Ce buzz est non seulement invérifiable – les éditeurs refusent systématiquement de communiquer les codes qu’ils détectent à des instances nationales ou transnationales, à des fins de vérification indépendante – mais ils jouent surtout sur un flou qui rend toute vérification impossible. Pire, ils exploitent le fait que tout le monde a intérêt à ce que ces codes existent : les éditeurs exploitant ce que feu Pascal Lointier appelait le marketing de la peur pour faire exister et vendre leurs produits, le proche et moyen orient, zone d’action prétendue de Flame, est d’ailleurs un marché encore relativement vierge pour ces éditeurs -- , les médias pour qui ce buzz est providentiel, les États qui peuvent ainsi agiter le spectre futur d’une guerre informatique et donc voter des crédits pour s’y préparer et enfin des pays comme l’Iran à qui ce type de buzz sert sur un plateau doré des motifs de cristalliser auprès de sa population la haine de l’occident et ainsi avaliser ses velléités d’isolation de sa population pour mieux la contrôler.

Soit disant ciblées – ce qui dans le contexte de Kaspersky est une aberration opérationnelle (voir plus loin) – et dans une zone dans laquelle on comprend facilement que toute analyse forensics est quasi-impossible. La manipulation médiatique joue sur du velours.

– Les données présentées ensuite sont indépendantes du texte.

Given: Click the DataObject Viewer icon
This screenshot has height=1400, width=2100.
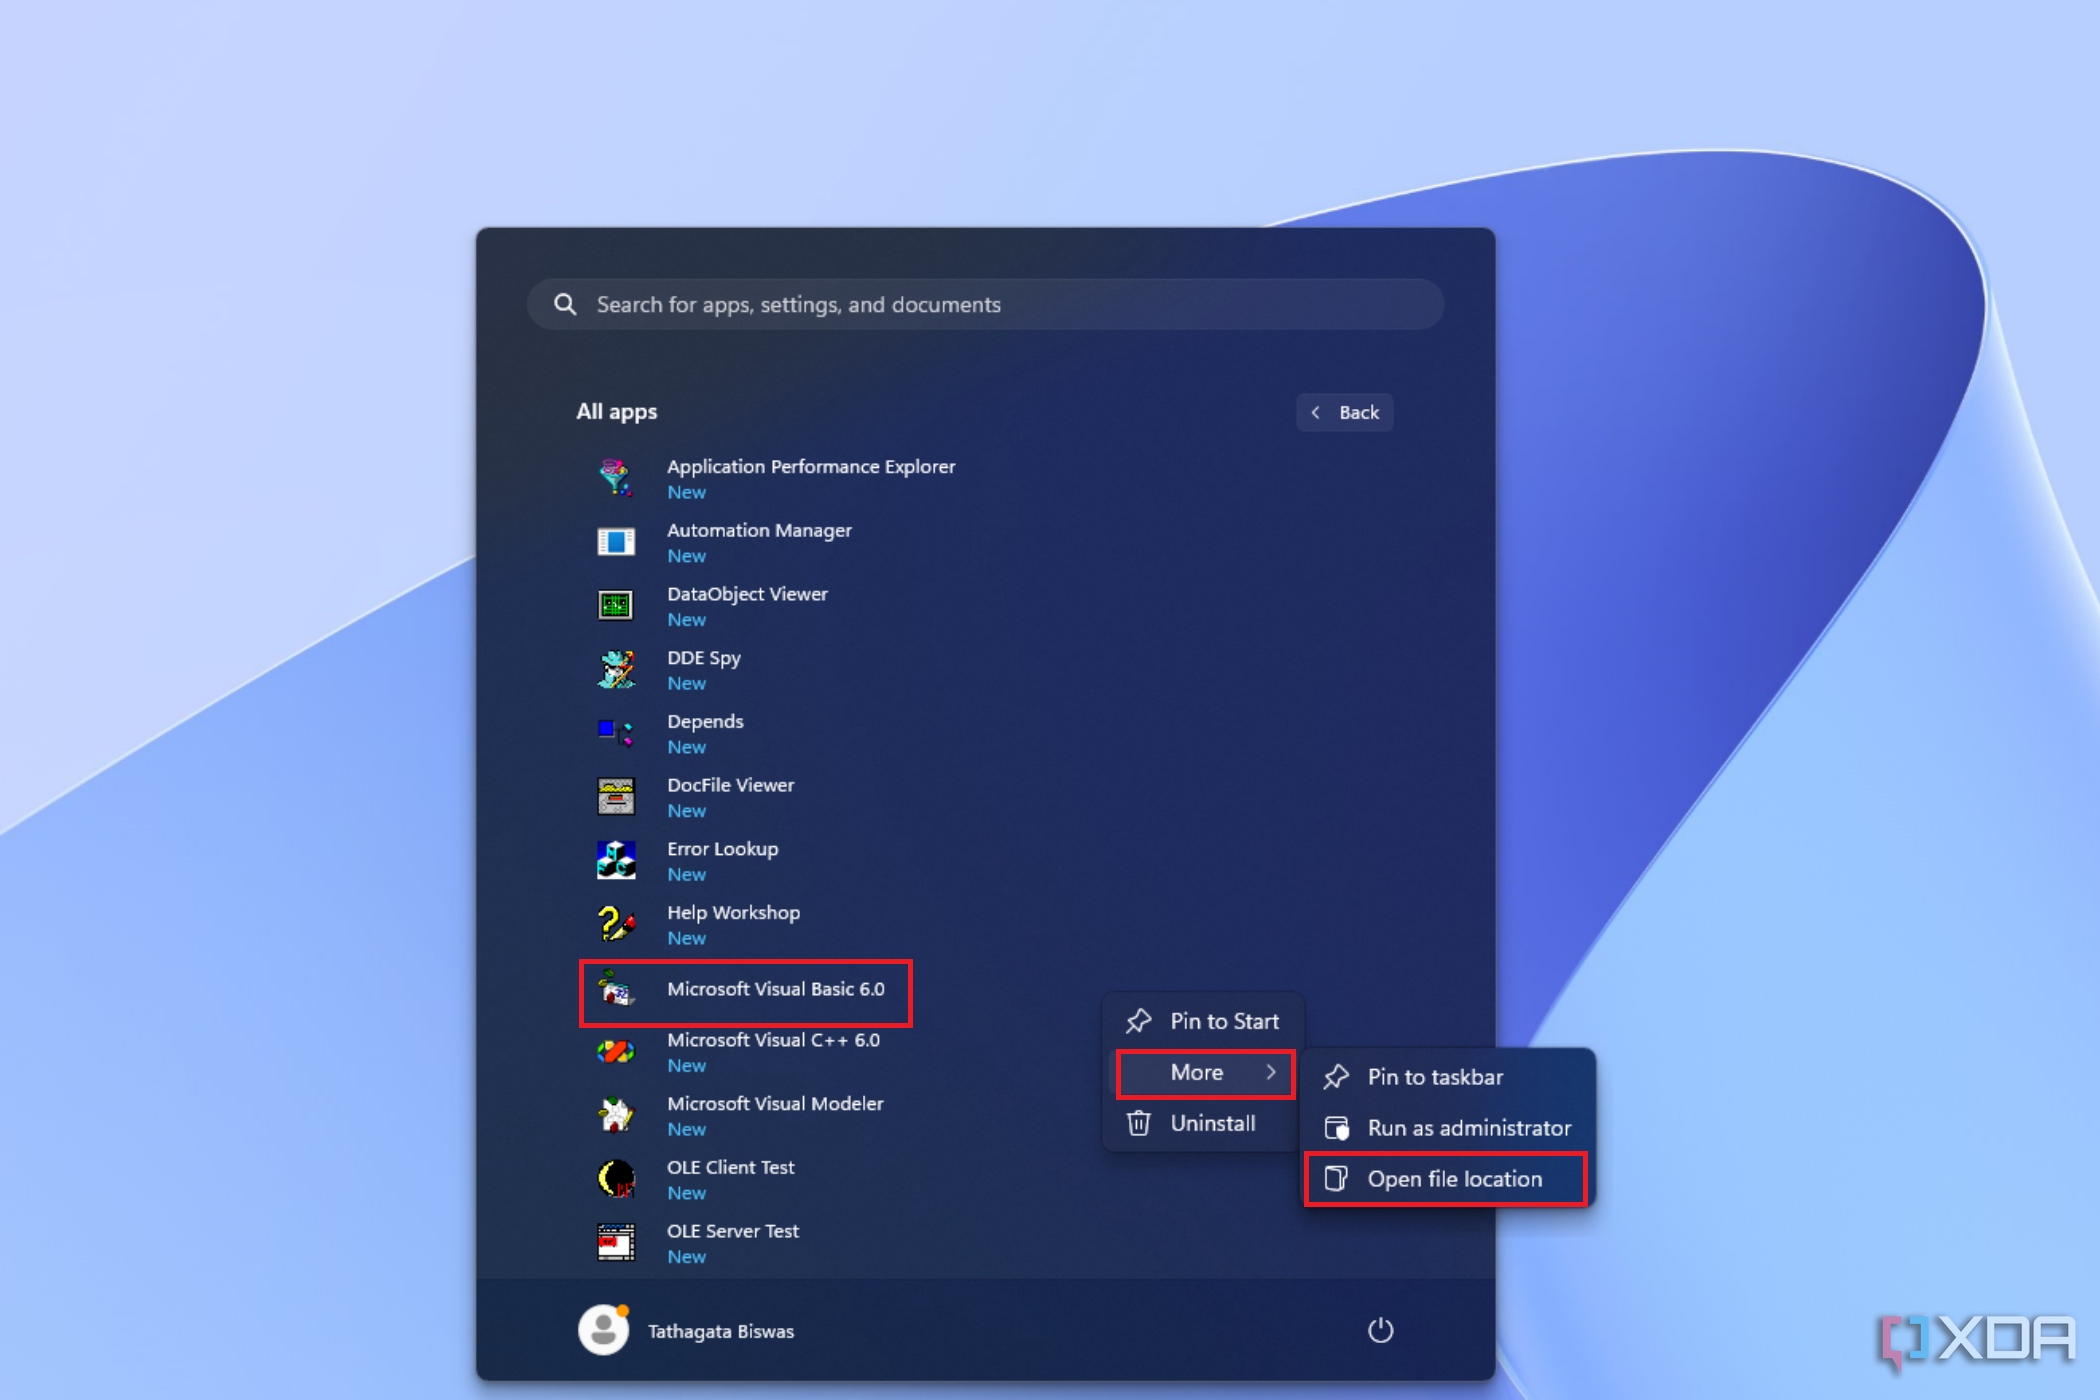Looking at the screenshot, I should pos(616,606).
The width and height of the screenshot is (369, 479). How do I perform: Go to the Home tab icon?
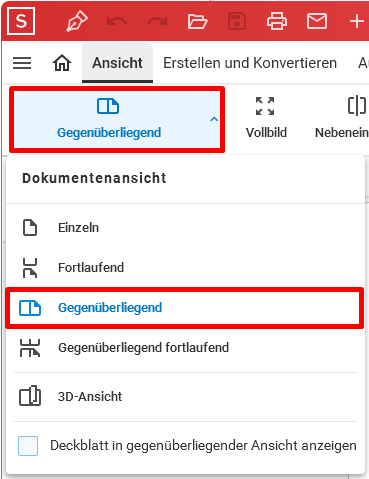tap(62, 63)
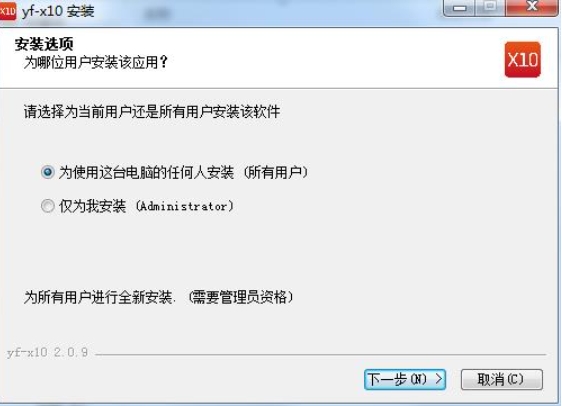This screenshot has height=406, width=562.
Task: Proceed with the 下一步(N) button
Action: coord(405,379)
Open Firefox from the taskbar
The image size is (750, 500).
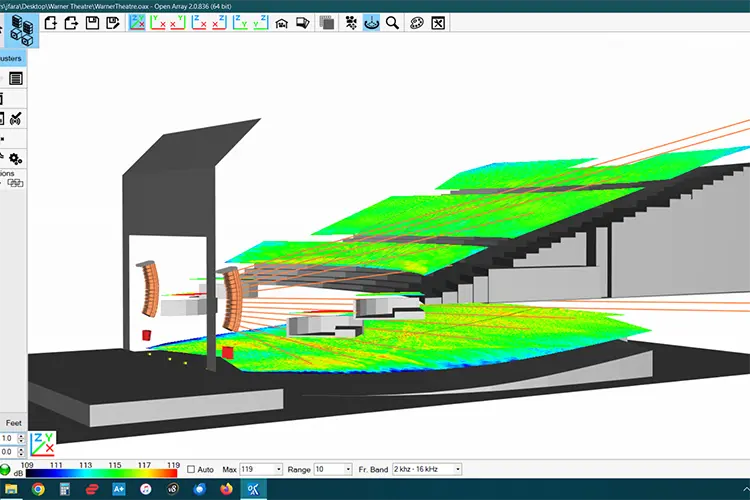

Enfin, les techniques prétendues de Flame ne sont pas exceptionnelles – elles existent depuis près de 30 ans. Et pour un code datant de huit ans – il y a 8 ans nous sortions à peine de Windows 98  --, une taille de plusieurs Mo ne peut être le fait que d’un programmeur du dimanche.  Pour ceux qui ont étudié des codes malveillants sophistiqués, il est possible de faire puissant en quelques centaines de kilo-octets.  Mes étudiants et chercheurs au laboratoire font depuis longtemps ce que prétend faire Flame et ce en quelques dizaines de kilo-octets.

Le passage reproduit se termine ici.